Один из бульваров – Тверской – находился против Страстного монастыря. Сначала вдоль аллей росли берёзки, но в 1812 году часть из них сгорела, а другая была вырублена французами.
После пожара Москвы Тверской бульвар был засажен молодыми липами. Он стал любимым местом прогулок дворянской молодёжи. Посреди бульвара стоял деревянный павильон причудливой архитектуры – «Арбатская кондитерская», а у входа зиму и лето висела надпись: «По траве не ходить, собак не водить, цветов не рвать». Впрочем, цветов здесь годами не сажали, траву вытаптывали, а бездомные собаки свободно разгуливали по Тверскому бульвару.
К Харитоньевскому переулку Татьяна ехала к тётке в Харитоньевский переулок. От Тверского бульвара к Харитоньевскому переулку, что находился близ Московского почтамта, современный москвич поехал бы по бульварному кольцу. Но Татьяна, вероятно, ехала иным путём.
В те времена от почтамта, который и поныне стоит на прежнем месте, каждый день в Петербург отходила многоместная карета – «мальпост».
К Тверской заставе мальпост направлялся через центр города. Это был кружной путь, но, по-видимому, более удобный. Бульварное кольцо изобиловало крутыми спусками и грязными рыночными площадями.
Можно думать, что и возок Татьяны мчался по той же дороге, по которой ездил тряский мальпост.
„Дворцы, сады“
«Ныне в присмиревшей Москве, – писал Пушкин, – огромные боярские дома стоят печально между широким двором, заросшим травою, и садом, запущенным и одичалым. Под вызолоченным гербом торчит вывеска портного, который платит хозяину 30 рублей в месяц за квартиру; великолепный бельэтаж нанят мадамой для пансиона – и то слава богу. На всех воротах прибито объявление, что «дом продаётся и отдаётся внаймы, и никто его не покупает и не нанимает». В другом месте Пушкин пишет: «купечество богатеет и начинает селиться в палатах, покидаемых дворянством».
● ● ● ●
Задача – Какими деревьями засадили Тверской бульвар после пожара Москвы, если верить блоку текста выше?

Фрагмент данных –
● ● ● ●
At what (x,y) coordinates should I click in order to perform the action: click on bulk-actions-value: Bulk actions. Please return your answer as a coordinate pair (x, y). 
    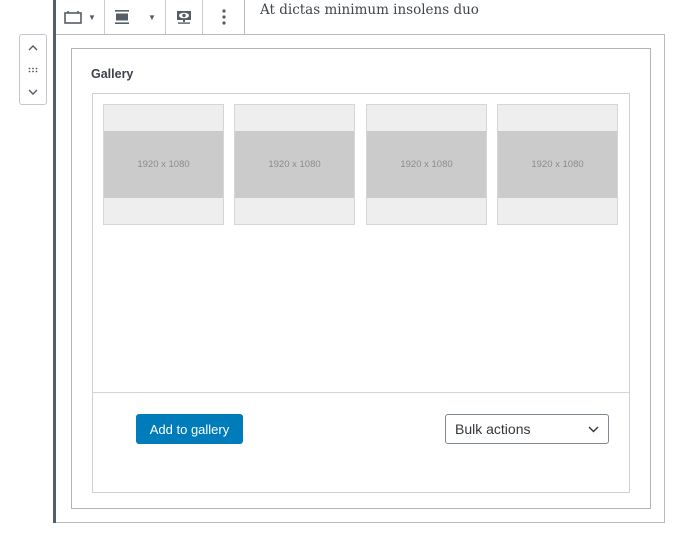
    Looking at the image, I should click on (493, 429).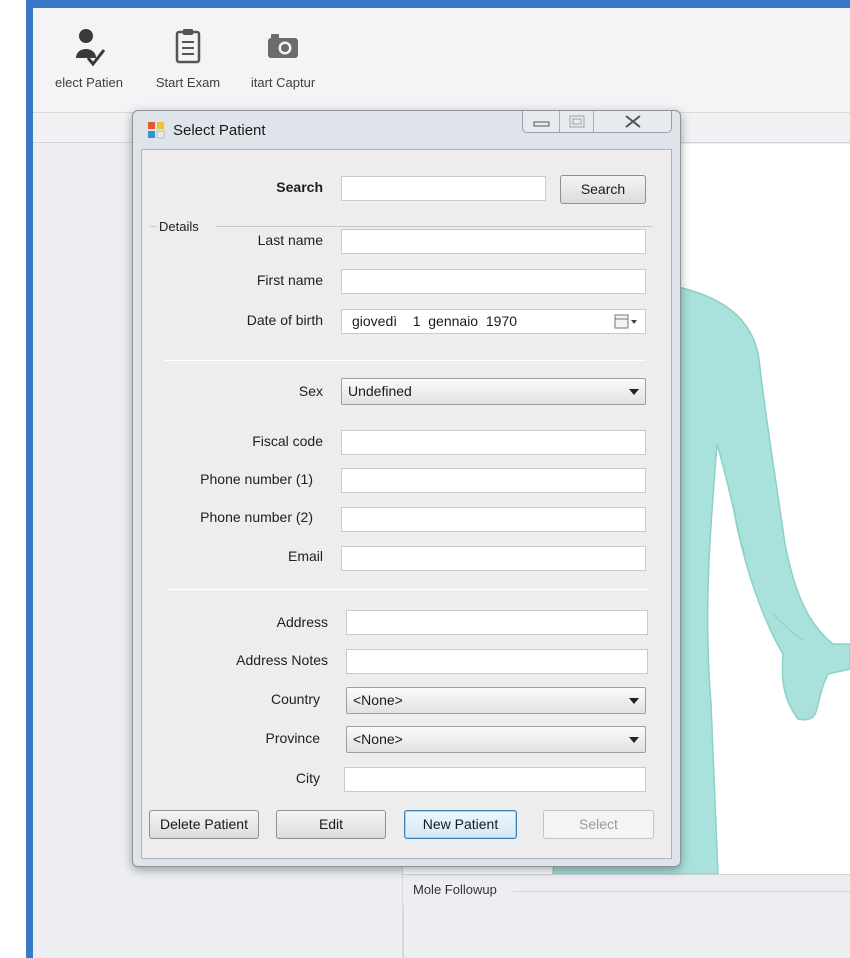  What do you see at coordinates (284, 320) in the screenshot?
I see `date-of-birth-label: Date of birth` at bounding box center [284, 320].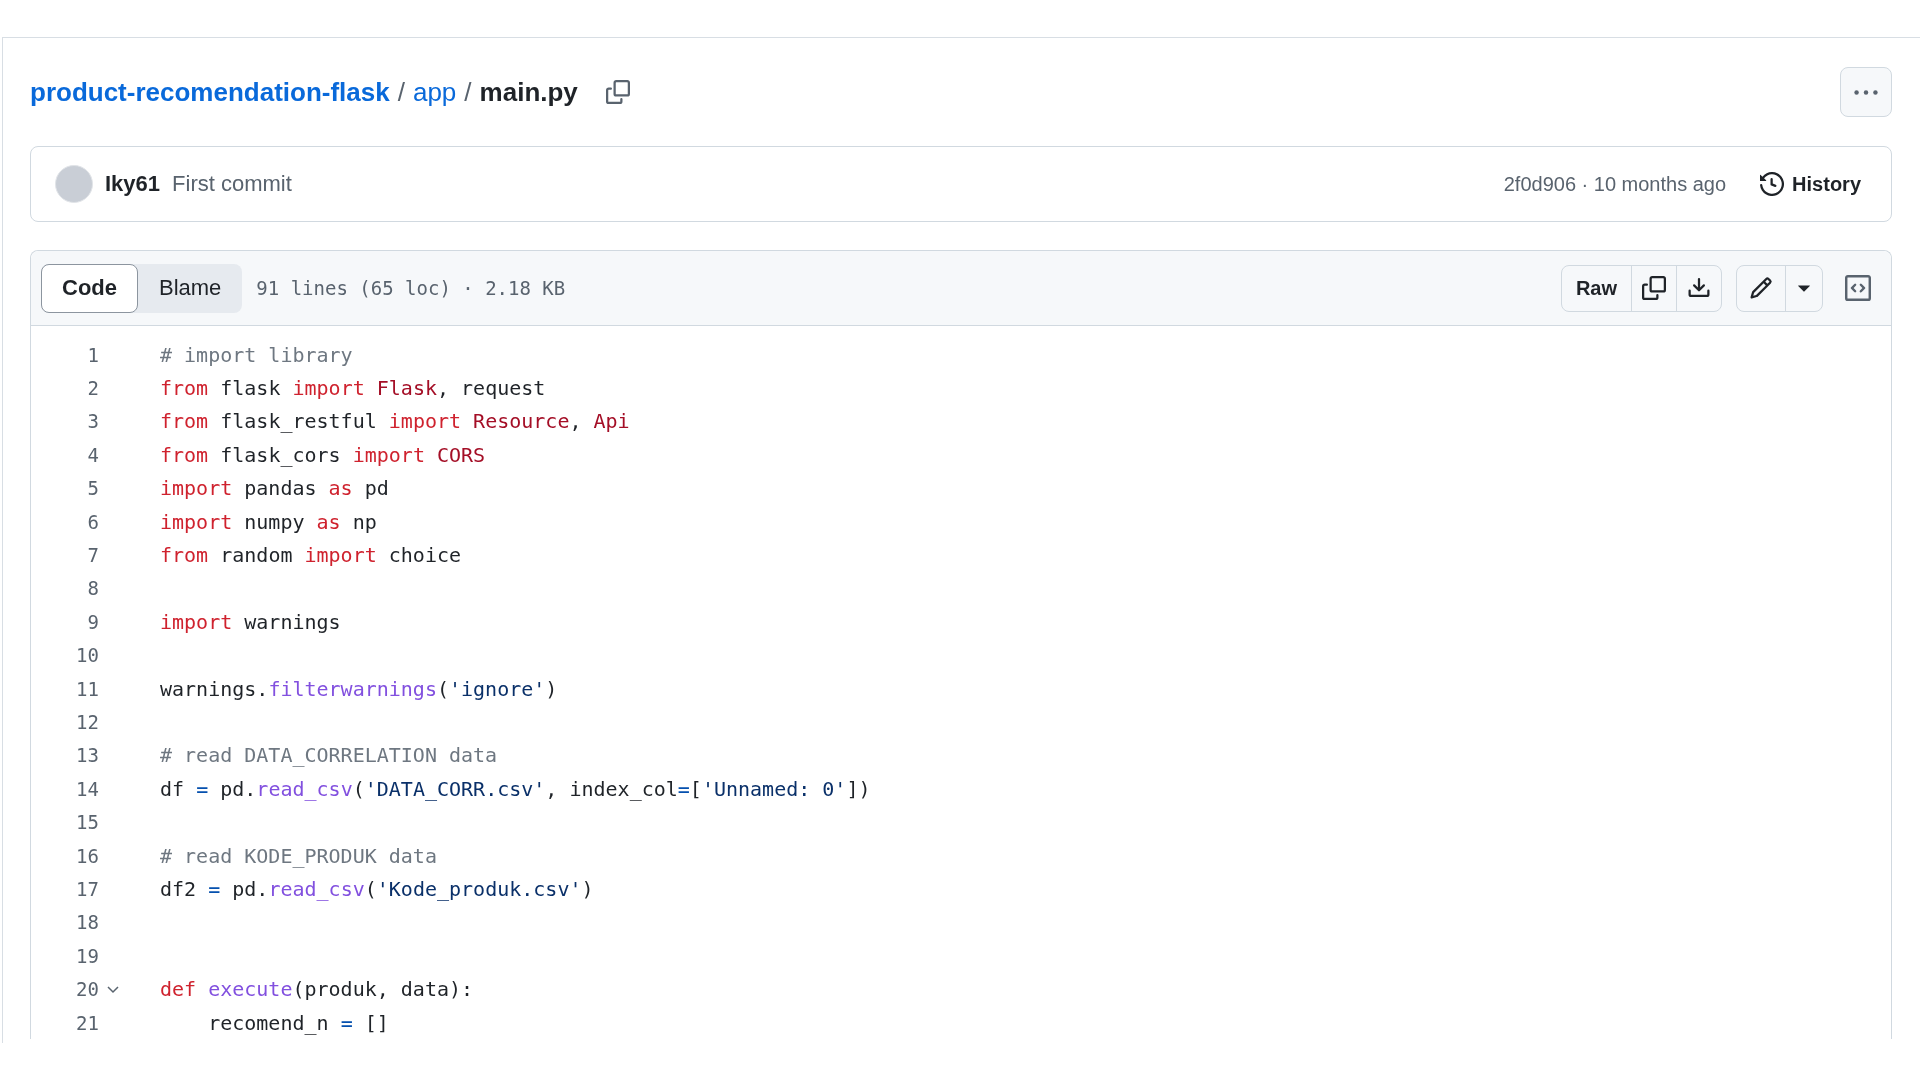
● ● ● ●
Ваше решение – Молодыми липами.